フィラデルフィアで開催されたre:Inforce 2025のハンズオンのセッションレポートです。
今回は、「SEC351: Accelerating incident response, compliance & auditing using generative AI」を紹介します。
ハンズオン概要
Amazon Q Developerを使って、AWS環境で発生したセキュリティインシデント対応の時間を短縮します。
全体構成
以下が全体の構成です。


セキュリティアラートをSNSとChatbotを介してSlackかTeamsに連携します。
SlackかTeamsかはその場で選択できました。
CloudTrailのログファイル整合性検証を修復
CloudTrailのログファイルの整合性検証が無効になっていることを、以下のConfigルールで検知します。

Slackにアラートが通知されました。

「ListTrails」をクリックするとTrailログを調査してくれて、「LogFileValidationEnabled: false」になっていることが分かります。
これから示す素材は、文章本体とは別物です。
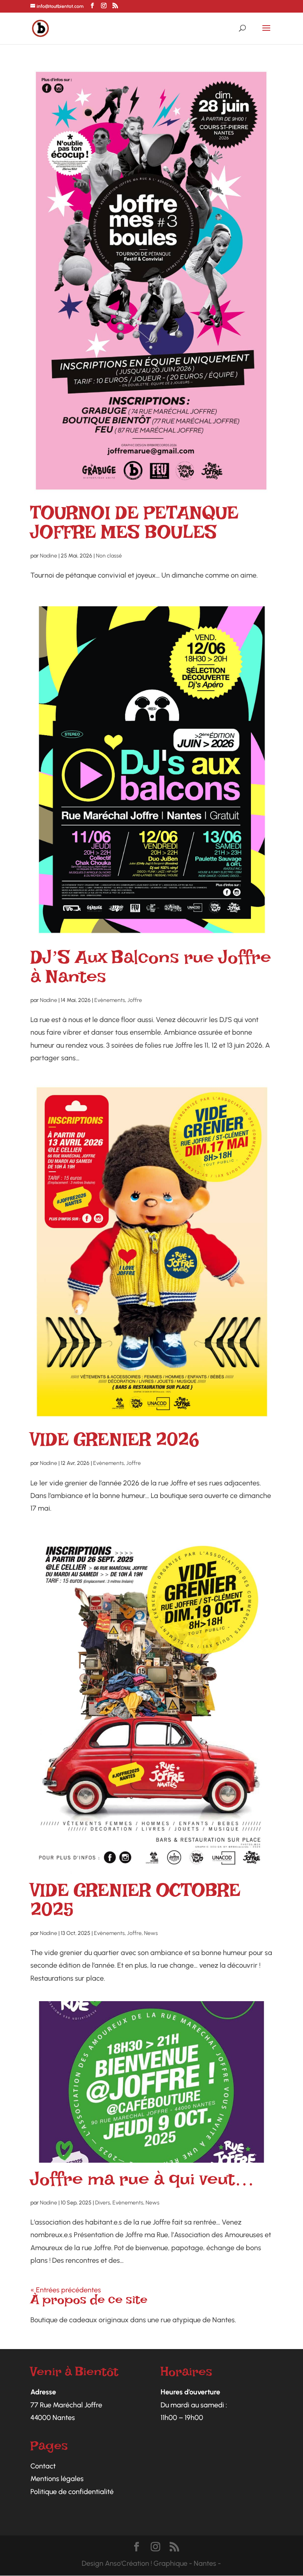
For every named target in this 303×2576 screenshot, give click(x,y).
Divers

続いて、先ほどのアラート通知の「EnableLogFile」をクリックし、パラメータとして対象のCloudTrail証跡名を入力して実行します。

すると、コマンドが実行されて修復が完了しています。

セキュリティグループを修復
続いて、以下のコマンドでセキュリティグループを作成します。
任意の送信元からのインバウンドを許可するセキュリティグループです。
aws ec2 create-security-group \ --group-name noncompliant-security-group \ --description "noncompliant-security-group" \ aws ec2 authorize-security-group-ingress \ --group-name noncompliant-security-group \ --protocol all \ --port 0-65535 \ --cidr 0.0.0.0/0
Security Hubで検知されていることを確認します。

Slackにアラートが通知されました。

そのままSlack上でAmazon Qに問い合わせながら対応してみます。
任意の送信元からポート22への通信を許可しているセキュリティグループを問い合わせます。

問題のセキュリティグループが特定できたので、修復方法を問い合わせます。

具体的な修復手順を提案してくれます。
ちなみに今回のワークショップ環境では日本語は対応していませんでした。

それでは、Slack上でカスタムアクションを登録してボタン1つで修正できるようにします。
アラート通知の「Suppress finding」横のボタンをクリック、アクションを作成します。

アクション名やアクションタイプを選択します。
今回はLambda actionを選択します。
ここでは、セキュリティグループのARNを渡しています。

使用するLambda関数とペイロードを入力します。

最後に表示の条件を設定します。
ここでは、重要度がHighの時に通知します。


再度、同様のセキュリティグループを作成してSlackに通知させます。

すると先ほど作成した「Remediate SG」というカスタムアクションボタンが表示されるので、これをクリックするとセキュリティグループが修正されます。
まとめ
Amazon Qで自然言語による調査ができるのは、非常に便利だと思いました。
人と同じようにチャット上でやり取りするため、ほかの人にも調査過程が見れるのは嬉しいポイントです。
また、修正作業もマネジメントコンソールにログインして手作業で直すということをせず、Slackに通知されたボタンを押すだけで修正が完了するのは画期的だと思いました。
事前にLambdaを作りこんでおく必要がありますが、Amazon Qを使ったセキュリティインシデント対応のイメージがわくセッションでした。